The boy turned abruptly and ran into the yard. There was a swing, a pool for fish, a total world for children to play in. At dinner all the men, and David, had two dishes of ice cream.

On the way home, riding once more in the comfortable car, David tried to recall each joyous moment of the day. Men and women—not old poorhouse people, but men with jobs—had talked with him. There had been a room filled with books. There had been music, and a pond for fish. As the car neared the poorhouse David leaned forward and said, “It was a very nice day. Thank you.”

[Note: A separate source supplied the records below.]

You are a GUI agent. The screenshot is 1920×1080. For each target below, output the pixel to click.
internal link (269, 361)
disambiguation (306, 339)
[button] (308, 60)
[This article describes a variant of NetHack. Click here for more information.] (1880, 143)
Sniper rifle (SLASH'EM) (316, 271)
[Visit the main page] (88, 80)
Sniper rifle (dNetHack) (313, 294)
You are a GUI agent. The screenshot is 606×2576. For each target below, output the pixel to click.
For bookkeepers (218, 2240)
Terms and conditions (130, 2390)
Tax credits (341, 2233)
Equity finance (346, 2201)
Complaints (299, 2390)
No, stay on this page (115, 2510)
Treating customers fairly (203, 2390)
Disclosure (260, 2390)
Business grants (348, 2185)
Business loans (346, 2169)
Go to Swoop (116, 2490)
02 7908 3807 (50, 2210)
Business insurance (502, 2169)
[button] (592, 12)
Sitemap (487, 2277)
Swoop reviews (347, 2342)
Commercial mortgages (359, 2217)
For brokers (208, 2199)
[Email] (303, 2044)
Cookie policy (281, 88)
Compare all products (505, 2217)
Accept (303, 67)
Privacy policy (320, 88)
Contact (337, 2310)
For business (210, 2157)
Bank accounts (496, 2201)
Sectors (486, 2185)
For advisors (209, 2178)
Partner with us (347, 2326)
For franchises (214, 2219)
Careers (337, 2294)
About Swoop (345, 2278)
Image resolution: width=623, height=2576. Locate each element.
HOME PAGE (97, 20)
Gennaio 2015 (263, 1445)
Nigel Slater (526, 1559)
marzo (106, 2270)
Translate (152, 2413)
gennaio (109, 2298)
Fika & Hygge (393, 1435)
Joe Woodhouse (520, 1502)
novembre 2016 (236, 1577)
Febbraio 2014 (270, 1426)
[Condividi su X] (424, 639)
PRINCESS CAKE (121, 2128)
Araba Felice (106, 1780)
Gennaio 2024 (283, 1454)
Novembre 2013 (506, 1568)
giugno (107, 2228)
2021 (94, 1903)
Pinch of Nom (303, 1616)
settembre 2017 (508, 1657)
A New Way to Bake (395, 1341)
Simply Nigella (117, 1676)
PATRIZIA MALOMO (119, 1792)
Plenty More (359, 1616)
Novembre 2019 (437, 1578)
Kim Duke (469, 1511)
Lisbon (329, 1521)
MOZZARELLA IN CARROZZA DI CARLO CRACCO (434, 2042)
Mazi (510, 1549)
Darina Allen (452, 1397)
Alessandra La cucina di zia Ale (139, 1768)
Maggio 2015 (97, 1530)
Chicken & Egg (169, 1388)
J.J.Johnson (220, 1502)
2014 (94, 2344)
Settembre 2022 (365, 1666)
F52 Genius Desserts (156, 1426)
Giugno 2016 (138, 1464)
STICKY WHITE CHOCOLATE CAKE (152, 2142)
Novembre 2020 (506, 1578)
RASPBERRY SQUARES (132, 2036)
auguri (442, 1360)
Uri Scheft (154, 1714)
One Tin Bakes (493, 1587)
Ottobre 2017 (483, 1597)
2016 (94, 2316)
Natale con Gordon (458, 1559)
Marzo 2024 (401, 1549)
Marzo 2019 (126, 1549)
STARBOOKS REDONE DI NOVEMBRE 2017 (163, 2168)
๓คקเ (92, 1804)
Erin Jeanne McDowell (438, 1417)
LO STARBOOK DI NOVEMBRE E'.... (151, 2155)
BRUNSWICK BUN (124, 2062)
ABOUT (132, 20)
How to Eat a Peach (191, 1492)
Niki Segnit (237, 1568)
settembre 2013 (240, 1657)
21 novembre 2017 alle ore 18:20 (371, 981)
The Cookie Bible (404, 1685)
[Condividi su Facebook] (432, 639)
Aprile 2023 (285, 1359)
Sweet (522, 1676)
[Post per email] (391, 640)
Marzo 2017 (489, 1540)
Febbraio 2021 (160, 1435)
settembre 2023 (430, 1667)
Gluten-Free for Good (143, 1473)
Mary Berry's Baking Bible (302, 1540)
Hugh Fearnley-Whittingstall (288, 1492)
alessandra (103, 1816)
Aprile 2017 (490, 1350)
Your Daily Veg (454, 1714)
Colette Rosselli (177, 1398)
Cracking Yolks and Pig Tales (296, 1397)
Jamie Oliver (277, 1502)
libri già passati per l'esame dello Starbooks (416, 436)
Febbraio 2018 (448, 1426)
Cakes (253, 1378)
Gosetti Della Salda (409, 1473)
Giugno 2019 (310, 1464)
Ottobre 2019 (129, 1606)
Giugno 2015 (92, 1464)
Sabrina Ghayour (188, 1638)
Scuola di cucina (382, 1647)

“Thee sees, Margaret,” Mr. Paxson whispered to his wife. “The boy’s all right. He doesn’t even know he’s living in a poorhouse.”

But this time Mr. Paxson was dead wrong. For when David leaned back after his thank-you’s, Marcia Paxson, black haired and deep eyed, had put her hand in David’s and whispered, “Thee can come to lots of parties now. Harry Moomaugh said thee had no good suit. But thee does.”

Crushed, David did not sneak behind the hedges to escape his aunt. With a great burden of discovery he walked stolidly up the lane where everyone could see him. “A good suit!” he muttered. “Because I didn’t have a good suit I couldn’t go to the parties. Now I have one and I can go!” He thought
with overwhelming bitterness of the music and the good food and the fun he had missed.